*DIRECTIONS*. Can you copy the rows below, from the first one through the line that contains "Select the April", both ends included, without changing a single character?

*MATERIAL*.
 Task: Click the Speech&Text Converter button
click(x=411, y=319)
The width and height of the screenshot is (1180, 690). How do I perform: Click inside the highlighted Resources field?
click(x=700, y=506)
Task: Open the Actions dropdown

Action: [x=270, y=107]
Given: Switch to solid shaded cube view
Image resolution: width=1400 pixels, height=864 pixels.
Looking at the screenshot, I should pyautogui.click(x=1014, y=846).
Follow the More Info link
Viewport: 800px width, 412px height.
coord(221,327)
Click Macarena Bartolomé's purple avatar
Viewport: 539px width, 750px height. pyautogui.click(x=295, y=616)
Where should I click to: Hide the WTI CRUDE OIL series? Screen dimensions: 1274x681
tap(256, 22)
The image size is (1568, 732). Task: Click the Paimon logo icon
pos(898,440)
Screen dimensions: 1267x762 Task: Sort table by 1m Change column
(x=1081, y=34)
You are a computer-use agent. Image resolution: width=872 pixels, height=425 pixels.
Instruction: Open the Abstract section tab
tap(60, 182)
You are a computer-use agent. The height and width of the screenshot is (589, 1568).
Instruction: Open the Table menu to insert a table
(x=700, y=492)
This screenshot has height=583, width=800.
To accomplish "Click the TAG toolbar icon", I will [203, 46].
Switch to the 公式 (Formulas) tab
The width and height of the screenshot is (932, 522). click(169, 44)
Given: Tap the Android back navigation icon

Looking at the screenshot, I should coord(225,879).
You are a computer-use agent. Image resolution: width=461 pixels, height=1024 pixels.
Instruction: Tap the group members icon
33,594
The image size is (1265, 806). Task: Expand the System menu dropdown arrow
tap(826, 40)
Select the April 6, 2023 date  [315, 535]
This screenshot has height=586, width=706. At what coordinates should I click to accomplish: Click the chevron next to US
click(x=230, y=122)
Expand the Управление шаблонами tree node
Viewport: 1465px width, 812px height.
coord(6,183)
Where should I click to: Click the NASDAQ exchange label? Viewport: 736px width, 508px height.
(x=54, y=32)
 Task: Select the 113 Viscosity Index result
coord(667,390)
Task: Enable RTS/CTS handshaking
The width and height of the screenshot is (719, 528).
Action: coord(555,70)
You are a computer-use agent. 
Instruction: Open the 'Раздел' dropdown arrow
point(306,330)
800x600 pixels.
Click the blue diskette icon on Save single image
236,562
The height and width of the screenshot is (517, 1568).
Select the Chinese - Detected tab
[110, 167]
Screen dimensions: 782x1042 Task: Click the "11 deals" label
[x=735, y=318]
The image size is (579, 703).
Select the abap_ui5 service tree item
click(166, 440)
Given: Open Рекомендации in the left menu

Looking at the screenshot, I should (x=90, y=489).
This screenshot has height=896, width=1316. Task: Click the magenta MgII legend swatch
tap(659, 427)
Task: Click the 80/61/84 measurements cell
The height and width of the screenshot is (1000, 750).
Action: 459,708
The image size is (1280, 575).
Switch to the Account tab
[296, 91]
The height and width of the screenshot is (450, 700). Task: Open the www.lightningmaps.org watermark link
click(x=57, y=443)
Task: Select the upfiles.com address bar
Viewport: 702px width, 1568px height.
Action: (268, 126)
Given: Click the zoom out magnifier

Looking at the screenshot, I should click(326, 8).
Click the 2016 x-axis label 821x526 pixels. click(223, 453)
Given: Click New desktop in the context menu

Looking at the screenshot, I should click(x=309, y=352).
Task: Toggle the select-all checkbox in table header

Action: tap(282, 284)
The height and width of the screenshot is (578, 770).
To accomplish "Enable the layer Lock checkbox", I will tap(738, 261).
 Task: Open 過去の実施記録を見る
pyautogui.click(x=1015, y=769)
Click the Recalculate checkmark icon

*RESULT*.
 Task: Click the Speech&Text Converter button
click(x=411, y=319)
The width and height of the screenshot is (1180, 690). How do I perform: Click inside the highlighted Resources field?
click(x=700, y=506)
Task: Open the Actions dropdown

Action: [x=270, y=107]
Given: Switch to solid shaded cube view
Image resolution: width=1400 pixels, height=864 pixels.
Looking at the screenshot, I should pyautogui.click(x=1014, y=846).
Follow the More Info link
Viewport: 800px width, 412px height.
coord(221,327)
Click Macarena Bartolomé's purple avatar
Viewport: 539px width, 750px height. pyautogui.click(x=295, y=616)
Where should I click to: Hide the WTI CRUDE OIL series? Screen dimensions: 1274x681
tap(256, 22)
The image size is (1568, 732). Task: Click the Paimon logo icon
pos(898,440)
Screen dimensions: 1267x762 Task: Sort table by 1m Change column
(x=1081, y=34)
You are a computer-use agent. Image resolution: width=872 pixels, height=425 pixels.
Instruction: Open the Abstract section tab
tap(60, 182)
You are a computer-use agent. The height and width of the screenshot is (589, 1568).
Instruction: Open the Table menu to insert a table
(x=700, y=492)
This screenshot has height=583, width=800.
To accomplish "Click the TAG toolbar icon", I will [203, 46].
Switch to the 公式 (Formulas) tab
The width and height of the screenshot is (932, 522). click(169, 44)
Given: Tap the Android back navigation icon

Looking at the screenshot, I should coord(225,879).
You are a computer-use agent. Image resolution: width=461 pixels, height=1024 pixels.
Instruction: Tap the group members icon
33,594
The image size is (1265, 806). Task: Expand the System menu dropdown arrow
tap(826, 40)
Select the April 6, 2023 date  [315, 535]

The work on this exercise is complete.